Residential Construction Continues to Struggle

A sluggish economy, a soft job market, a large inventory of foreclosed homes, the threat of additional foreclosures, and difficulty in obtaining financing for both potential homebuyers and for builders continue to act as a drag on the housing market. In spite of these factors, some glimmers of hope have appeared recently. Housing starts rose 15% in September from August. Much of that gain was due to ever volatile multifamily starts. Single-family starts at worst are bouncing around a bottom of about 420,000 units. Meanwhile, single-family permits are holding their own at 417,000. The National Association of Home Builders (NAHB) October Housing Market Index (HMI) rose from 14 to 18, the highest it has been since a reading of 22 in May of last year. Particularly heartening was that the HMI for the West jumped from 12 to 21, its highest reading since August 2007. The HMI for the South was up from 15 to 19. Together, the West and the South account for roughly three-quarters of national housing starts.

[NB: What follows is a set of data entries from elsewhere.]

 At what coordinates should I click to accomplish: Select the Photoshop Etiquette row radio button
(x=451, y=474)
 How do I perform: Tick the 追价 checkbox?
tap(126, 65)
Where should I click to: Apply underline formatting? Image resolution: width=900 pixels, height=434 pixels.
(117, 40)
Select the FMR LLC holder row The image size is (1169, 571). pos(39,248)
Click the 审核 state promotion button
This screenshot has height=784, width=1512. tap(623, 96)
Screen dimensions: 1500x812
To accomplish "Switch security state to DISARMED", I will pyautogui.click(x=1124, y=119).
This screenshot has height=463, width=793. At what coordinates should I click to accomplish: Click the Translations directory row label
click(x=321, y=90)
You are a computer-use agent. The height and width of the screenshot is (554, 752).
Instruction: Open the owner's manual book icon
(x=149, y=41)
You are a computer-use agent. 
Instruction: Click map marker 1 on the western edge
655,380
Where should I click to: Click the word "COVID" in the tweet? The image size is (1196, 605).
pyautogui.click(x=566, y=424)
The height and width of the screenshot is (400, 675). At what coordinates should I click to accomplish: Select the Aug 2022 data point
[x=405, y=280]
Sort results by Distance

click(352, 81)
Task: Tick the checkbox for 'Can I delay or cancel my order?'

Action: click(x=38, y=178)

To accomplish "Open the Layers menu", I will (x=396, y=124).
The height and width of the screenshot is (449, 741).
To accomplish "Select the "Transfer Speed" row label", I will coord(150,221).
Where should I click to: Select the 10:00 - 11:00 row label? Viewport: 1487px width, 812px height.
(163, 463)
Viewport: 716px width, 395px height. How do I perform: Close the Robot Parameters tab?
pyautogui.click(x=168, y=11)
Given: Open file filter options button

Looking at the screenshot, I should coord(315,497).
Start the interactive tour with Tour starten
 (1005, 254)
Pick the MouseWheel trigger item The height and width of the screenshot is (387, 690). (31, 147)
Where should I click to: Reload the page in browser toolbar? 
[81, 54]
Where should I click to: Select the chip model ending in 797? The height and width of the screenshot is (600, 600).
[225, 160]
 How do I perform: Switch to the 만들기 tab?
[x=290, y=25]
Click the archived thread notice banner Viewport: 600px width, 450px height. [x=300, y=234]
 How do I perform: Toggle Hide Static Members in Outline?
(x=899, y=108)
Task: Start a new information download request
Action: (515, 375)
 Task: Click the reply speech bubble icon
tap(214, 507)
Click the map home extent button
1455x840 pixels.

Lower long-term interest rates from the Federal Reserve’s Operation Twist will provide a mild lift to the housing market, although tight lending standards remain a problem. If the national economy produces at least 100,000 net new jobs per month (at an annual rate) as we fully expect, the housing market will begin to trend upward and build some positive momentum. Regardless, the outlook for multifamily housing projects looks bright in the near term as vacancy rates fall and rents rise.

New residential construction spending has been inching upward for the past three months. In August, it advanced 1.3% to $128.7 billion, its highest level since February. The forecast is for residential construction spending to fall 6.0% in 2011 and then rise 2.1% in 2012 and 7.3% in 2013.